Content Negotiation as a topic of Computer Linguistics has undergone a great development in the past years, relapsing again and again. The main difficulties have emphasized to be the human language complexity that comes along with the topic of semiotic (see [semiotic]).
Machine Versus Human Language
Machine language follows a strict syntax with unique semantics, while consistently avoiding pragmatics. Built to help the human society doing structured (and often repetitive) tasks the human interface relies on simple devices like keyboards and screens. If human language would be entered in some program the computer would not understand it. Only commands are understood – and that is what computers were built for. An intellectual (human) discussion with a computer is impossible. Even if it would be able to understand the language (syntax) the semantic and pragmatic problems overweight.
Example Problems
Syntactical Problems
How mani megabites are laft on your hartdrive? This question is filled up with syntax errors. Every human being is able to process and understand the question without being syntactically correct. It would take high effort to make a computer program as much tolerant to find the real words meant.

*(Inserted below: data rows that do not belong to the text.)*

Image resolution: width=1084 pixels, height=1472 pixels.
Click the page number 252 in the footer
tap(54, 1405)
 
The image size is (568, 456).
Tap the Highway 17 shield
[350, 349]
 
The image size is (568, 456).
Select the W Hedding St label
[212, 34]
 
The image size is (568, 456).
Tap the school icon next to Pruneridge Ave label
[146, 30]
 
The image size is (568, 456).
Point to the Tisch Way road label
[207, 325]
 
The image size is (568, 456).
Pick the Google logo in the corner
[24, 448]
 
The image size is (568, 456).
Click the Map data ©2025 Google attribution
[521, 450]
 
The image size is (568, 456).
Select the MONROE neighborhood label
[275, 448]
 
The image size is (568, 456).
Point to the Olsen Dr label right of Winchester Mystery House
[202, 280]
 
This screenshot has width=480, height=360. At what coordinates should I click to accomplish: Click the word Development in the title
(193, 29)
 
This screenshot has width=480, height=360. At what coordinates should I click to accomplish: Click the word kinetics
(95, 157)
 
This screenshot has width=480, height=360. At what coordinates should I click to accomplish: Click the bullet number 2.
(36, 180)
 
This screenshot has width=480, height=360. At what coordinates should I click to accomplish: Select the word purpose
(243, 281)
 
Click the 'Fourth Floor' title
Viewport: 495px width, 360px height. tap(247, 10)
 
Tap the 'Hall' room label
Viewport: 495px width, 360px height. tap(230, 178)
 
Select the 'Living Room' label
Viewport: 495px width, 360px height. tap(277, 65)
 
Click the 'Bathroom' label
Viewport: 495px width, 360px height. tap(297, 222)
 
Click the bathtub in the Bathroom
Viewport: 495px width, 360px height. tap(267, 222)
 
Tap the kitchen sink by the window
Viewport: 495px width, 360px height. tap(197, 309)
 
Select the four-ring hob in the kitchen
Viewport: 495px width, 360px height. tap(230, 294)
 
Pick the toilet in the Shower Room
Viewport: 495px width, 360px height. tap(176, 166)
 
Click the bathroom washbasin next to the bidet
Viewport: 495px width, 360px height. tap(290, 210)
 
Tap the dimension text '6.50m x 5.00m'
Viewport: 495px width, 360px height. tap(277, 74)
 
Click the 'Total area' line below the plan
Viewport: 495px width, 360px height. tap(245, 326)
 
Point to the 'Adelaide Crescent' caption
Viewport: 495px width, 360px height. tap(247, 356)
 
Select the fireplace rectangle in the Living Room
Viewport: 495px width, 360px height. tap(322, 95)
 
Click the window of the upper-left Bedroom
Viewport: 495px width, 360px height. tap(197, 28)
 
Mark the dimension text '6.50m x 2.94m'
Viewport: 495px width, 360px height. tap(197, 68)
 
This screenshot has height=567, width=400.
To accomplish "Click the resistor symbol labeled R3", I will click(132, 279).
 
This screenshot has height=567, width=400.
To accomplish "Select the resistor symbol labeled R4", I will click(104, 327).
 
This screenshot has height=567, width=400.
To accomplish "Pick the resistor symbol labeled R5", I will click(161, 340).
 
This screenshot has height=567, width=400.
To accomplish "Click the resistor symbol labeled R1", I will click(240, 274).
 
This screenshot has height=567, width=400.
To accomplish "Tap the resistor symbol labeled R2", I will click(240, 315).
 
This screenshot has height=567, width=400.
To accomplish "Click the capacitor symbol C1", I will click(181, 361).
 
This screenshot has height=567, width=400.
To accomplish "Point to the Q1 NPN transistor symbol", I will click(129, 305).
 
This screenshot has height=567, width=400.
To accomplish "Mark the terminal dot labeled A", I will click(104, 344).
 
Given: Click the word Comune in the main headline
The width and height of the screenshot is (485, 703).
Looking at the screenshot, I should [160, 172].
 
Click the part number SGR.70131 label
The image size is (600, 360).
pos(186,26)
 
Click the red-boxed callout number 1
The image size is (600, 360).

Wieviel Platz ist noch auf Deiner Festplatte? Changing the language of the question violates the syntax, though many human being would be able to get the meaning without completely knowing the language. Computers will not.
Semantical Problems
How many megabytes are left on your harddrive? The semantics beyond this question is to output the free disc space in megabytes left on the harddrive. Based on their experience human beings would immediately conclude that this question is referred to limited disc space. So this is the only possibility of the meaning of this question. A computer cannot refer to experiences. If the computer program could somehow understand the question it would have to choose between several scenarios:
- The amount of megabytes does not change when saving data on the harddrive, only the amount of megabytes allocated -> consequently the answer is 100 percent
- What is a megabyte? The computer only knows bits and bytes. Megabytes are a human view on the data.
- How many megabytes are left? -> All, nobody has stolen it
- Megabytes? -> Zero, there are only bytes on my disc
- What is harddrive? The computer only knows nodes and devices.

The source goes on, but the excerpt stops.